Not surprisingly , the teachers reacted with sullen hostility. When he finished his speech, a teacher innocently asked about his company’s method of making the best ice cream. He boasted of its “super-premium” ingredients, nothing but the best. Then she asked a question: 
“Mr. Vollmer,” she said, leaning forward with a wicked eyebrow raised to the sky, “when you are standing on your receiving dock and you see an inferior shipment of blueberries arrive, what do you do?” In the silence of that room, I could hear the trap snap … I was dead meat, but I wasn’t going to lie. “I send them back.” She jumped to her feet. “That’s right!” she barked, “and we can never send back our blueberries. We take them big, small, rich, poor, gifted, exceptional, abused, frightened, confident, homeless, rude, and brilliant. We take them with ADHD, junior rheumatoid arthritis, and English as their second language. We take them all! Every one! And that, Mr. Vollmer, is why it’s not a business. It’s school!” In an explosion, all 290 teachers , principals, bus drivers, aides, custodians, and secretaries jumped to their feet and yelled, “Yeah! Blueberries! Blueberries!” 
Jamie Vollmer had an epiphany. From that day forward, he realized that schools could never operate like a business because they do not control their “raw material.” They cannot sort the blueberries and reject those that are bruised or broken. They take them all.
It is indeed important to consider how much a teacher can actually influence a student's learning. As Fryer noted in his paper, there are instances in developing countries where bonuses seem to have worked. These cases, however, involve a lot less complicated condition in order to receive additional pay. For instance, teachers are given bonuses if they improve their own attendance in some schools in India. In this particular case, absenteeism of teachers is reduced with the bonus scheme. That is simple enough and the outcome is clearly in the hands of the teacher. Much more complex outcomes do not really fall squarely on teachers' shoulders. Take, for example, decreasing dropout rates. This is in fact a lot simpler already than the more common measure used to decide teachers' bonuses, improvement in standardized test scores. The problem is: Do students really drop out of school because of their teachers? It is therefore necessary to look into what causes school dropouts. In places where poverty is widespread and child labor is not outlawed, school leaving rates are high. Children whose parents did not finish school are more likely to stop schooling as well. School dropout rates are really way beyond a teacher's sphere of influence.

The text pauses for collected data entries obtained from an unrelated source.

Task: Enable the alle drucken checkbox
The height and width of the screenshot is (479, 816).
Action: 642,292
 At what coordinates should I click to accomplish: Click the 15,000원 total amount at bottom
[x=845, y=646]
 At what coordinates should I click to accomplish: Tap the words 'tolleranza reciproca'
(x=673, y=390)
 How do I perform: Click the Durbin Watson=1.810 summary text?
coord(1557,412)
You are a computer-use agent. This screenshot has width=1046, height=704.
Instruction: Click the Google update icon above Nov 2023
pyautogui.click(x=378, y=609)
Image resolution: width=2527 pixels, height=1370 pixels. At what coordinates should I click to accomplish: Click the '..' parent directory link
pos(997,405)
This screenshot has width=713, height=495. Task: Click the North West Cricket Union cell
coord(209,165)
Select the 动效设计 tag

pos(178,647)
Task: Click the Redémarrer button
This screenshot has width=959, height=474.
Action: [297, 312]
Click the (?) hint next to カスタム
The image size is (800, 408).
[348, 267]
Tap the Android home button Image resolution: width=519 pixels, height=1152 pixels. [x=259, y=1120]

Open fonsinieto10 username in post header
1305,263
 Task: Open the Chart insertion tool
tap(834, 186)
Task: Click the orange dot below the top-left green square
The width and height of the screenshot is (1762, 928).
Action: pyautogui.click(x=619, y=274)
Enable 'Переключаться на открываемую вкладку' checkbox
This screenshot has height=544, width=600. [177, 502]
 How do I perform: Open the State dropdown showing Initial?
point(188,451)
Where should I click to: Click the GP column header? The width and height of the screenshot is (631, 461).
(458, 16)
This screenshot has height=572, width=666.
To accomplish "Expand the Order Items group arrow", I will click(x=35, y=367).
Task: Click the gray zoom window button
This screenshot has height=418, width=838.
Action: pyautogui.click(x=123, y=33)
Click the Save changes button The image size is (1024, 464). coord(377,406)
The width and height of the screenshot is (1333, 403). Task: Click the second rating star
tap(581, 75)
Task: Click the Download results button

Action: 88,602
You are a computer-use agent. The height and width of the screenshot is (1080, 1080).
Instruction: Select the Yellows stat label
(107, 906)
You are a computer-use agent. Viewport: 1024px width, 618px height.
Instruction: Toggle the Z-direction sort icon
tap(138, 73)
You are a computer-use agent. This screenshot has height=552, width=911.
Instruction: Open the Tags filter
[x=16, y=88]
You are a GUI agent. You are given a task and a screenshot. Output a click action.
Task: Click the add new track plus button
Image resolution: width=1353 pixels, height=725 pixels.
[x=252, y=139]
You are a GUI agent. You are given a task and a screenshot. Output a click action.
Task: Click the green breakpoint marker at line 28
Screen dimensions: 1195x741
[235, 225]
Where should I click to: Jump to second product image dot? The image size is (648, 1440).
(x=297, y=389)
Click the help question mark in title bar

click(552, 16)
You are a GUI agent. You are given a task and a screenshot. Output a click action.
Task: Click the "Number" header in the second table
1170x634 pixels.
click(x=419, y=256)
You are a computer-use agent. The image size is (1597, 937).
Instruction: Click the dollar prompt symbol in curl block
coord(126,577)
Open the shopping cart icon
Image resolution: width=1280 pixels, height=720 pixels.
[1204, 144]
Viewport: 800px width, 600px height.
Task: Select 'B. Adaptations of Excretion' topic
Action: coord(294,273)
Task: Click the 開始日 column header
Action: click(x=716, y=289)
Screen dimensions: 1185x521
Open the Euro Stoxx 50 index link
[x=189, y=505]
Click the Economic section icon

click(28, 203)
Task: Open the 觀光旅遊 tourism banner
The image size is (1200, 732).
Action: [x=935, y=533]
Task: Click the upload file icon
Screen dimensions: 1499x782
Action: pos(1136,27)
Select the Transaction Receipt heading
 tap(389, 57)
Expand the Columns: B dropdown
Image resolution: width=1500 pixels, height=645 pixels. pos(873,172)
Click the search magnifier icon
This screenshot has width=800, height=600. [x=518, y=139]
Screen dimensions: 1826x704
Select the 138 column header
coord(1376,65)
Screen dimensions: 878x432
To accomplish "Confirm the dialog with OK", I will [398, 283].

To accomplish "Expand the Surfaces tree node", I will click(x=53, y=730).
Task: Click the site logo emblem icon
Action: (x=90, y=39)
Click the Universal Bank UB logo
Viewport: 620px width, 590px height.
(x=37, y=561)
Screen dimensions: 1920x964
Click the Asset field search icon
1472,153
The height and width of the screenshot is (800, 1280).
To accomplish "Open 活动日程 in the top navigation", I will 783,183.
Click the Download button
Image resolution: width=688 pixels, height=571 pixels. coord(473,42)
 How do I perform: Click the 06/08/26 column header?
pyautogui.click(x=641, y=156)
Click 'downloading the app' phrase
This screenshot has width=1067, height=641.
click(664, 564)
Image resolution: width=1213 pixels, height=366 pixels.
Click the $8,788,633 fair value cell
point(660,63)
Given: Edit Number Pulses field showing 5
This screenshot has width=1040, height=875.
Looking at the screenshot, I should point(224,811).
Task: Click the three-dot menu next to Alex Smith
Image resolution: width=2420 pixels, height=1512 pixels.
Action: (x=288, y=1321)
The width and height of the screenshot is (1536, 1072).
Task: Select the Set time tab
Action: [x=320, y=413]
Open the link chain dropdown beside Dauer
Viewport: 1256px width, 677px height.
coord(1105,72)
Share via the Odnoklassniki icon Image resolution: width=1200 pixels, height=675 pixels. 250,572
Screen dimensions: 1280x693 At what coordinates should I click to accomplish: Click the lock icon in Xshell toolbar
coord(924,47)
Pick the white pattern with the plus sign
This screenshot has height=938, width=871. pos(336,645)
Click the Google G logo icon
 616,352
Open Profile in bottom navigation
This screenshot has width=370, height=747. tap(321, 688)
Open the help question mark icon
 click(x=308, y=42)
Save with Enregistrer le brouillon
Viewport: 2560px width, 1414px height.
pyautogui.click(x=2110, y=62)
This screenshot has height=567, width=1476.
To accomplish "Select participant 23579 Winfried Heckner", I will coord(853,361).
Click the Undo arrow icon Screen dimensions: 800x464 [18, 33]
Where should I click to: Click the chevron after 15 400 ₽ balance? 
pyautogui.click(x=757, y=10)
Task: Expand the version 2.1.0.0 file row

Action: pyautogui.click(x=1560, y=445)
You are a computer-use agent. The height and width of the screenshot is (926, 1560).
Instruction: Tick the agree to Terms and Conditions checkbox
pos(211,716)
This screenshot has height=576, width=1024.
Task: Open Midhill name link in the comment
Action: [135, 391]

Learning outcomes in schools are not solely determined by teachers. In fact, the teacher is not the major factor influencing students' performance in schools. The community plays a very important role. How important education is perceived by society affects how motivated students are in schools. In a society where meritocracy is not the rule but the exception, taking schools seriously becomes an impossibility. A society in which what matters is who you know and not what you know sends a very clear message to all of its young citizens. School is a waste of time. How much of these are  really within a teacher's influence? When all the programs on television glamorized ignorance and myths, what can a teacher really do inside a classroom.

We are quick to embrace sayings like, "It takes a village to educate a child". Unfortunately, we are too slow to see that we have placed so much on the shoulders of our teachers. Worse, we even think we can make teachers do a better job. Teachers do not need merit pay - what they need are just salaries, respect from society, and cooperation from everyone. The teaching profession can only be elevated if we do make it above others. Otherwise, we reap what we sow.